At seven months Doran functions were still below that of a 2 month old baby. Doran was not growing, he had no control over his head, his hands were still fists, and there were no messages to link the different parts of his body.

Instinctively his mother thought that being in water, because all young children love water play, might give Doran a sense of wellbeing. So she took him swimming twice every day, which he enjoyed. He became much happier, ‘he now smiled more than he cried’ and made non-verbal social communication with people. (Scotson,1985:72)

Later she discovered the work of Glen Doman at the Institute for the Achievement of Human Potential. Doman noted that brain injured children were not given time on the floor the very place where all normal children learn about the relationship between arms and legs and movement. Doman cited that Gesell ‘described the floor as the athletic field of the well child’ and research which illustrated that visual and auditory perceptual development is directly linked with that of movement and mobility..(Doman,1960:48-50&167)
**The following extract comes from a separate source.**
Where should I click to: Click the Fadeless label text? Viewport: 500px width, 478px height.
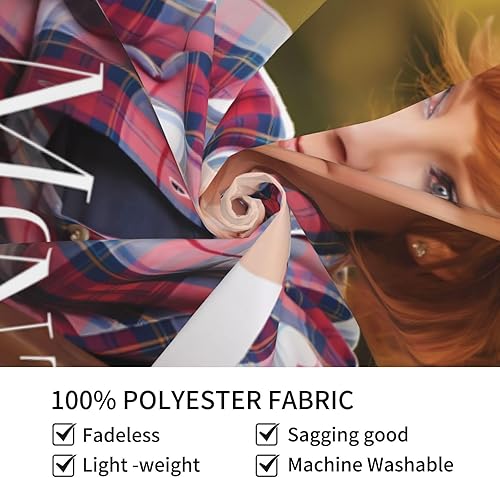[x=121, y=435]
’While complete lack of auditory  acuity (deafness ) was often present in our children, it was much more common to find children who could hear that could not hear in a way that permitted them to interpret what they heard.’    (Doman,1960:90)

Since Doran could not control either his head or his eyes it was hard for him to locate sounds or connect them to any particular event. His mother wrote ‘I was sure Doran was watching but the preferred position of his pupils appeared to be two half moons on either side of the bridge of his nose.’ [This relaxed state of the eye muscles can be normal when the eyes are closed while the person is sleep].
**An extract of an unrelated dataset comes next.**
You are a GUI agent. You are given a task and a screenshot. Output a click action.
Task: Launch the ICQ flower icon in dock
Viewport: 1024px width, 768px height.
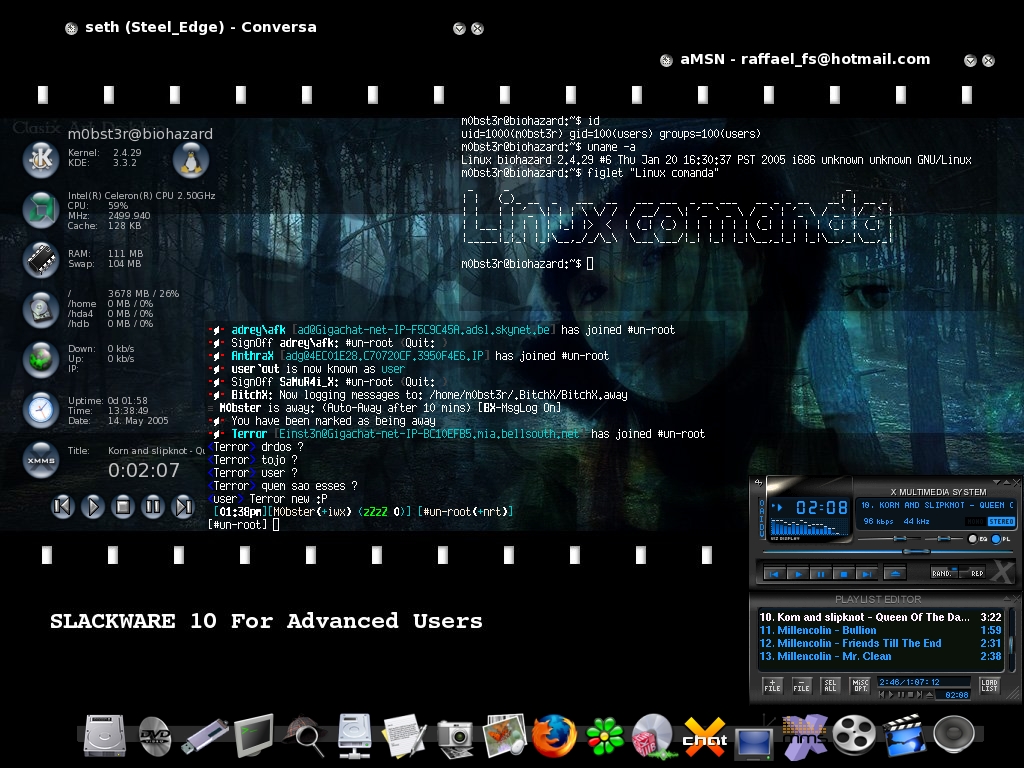pos(605,737)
Doman illustrated that blindness for most of the children was not a problem in the physical structure of the eye but that of connections within the brain. Children like Doran who cannot hold up their head, therefore cannot voluntarily turn their head towards a sound and thereby have the motivation to strengthen the eye muscles and visually track what is happening.

At the Institute for the Achievement of Human Potential, the first principle of the remedial programme for treating brain injured children was the importance of being on the floor.

On the floor almost every moment of his time awake, Doran eventually learnt to roll over from front to back and vice versa. He was able to use this ability to move himself to get to different places around the room.

Later with the aid of the anti-roll devise and most of his day on the floor, he learnt to crawl.

The ‘Masking method’ was used throughout his day. This method was used to create a high level of carbon dioxide in the air inhaled which stimulates the body’s automatic reflex response of deeper breathing and dilatation of blood vessels to increase the flow of oxygen to the brain. Thus, by wearing a mask for regularly repeated periods, once every hour or more for up to one minute, breathing becomes stronger and oxygen supplies are improved.  (Scotson,1985: 84,106,133)

Doran’s growing physical development was accompanied by his attainment of normal perceptual and intellectual development. By the age of four his progress was notably average or above for his age in all areas of his development.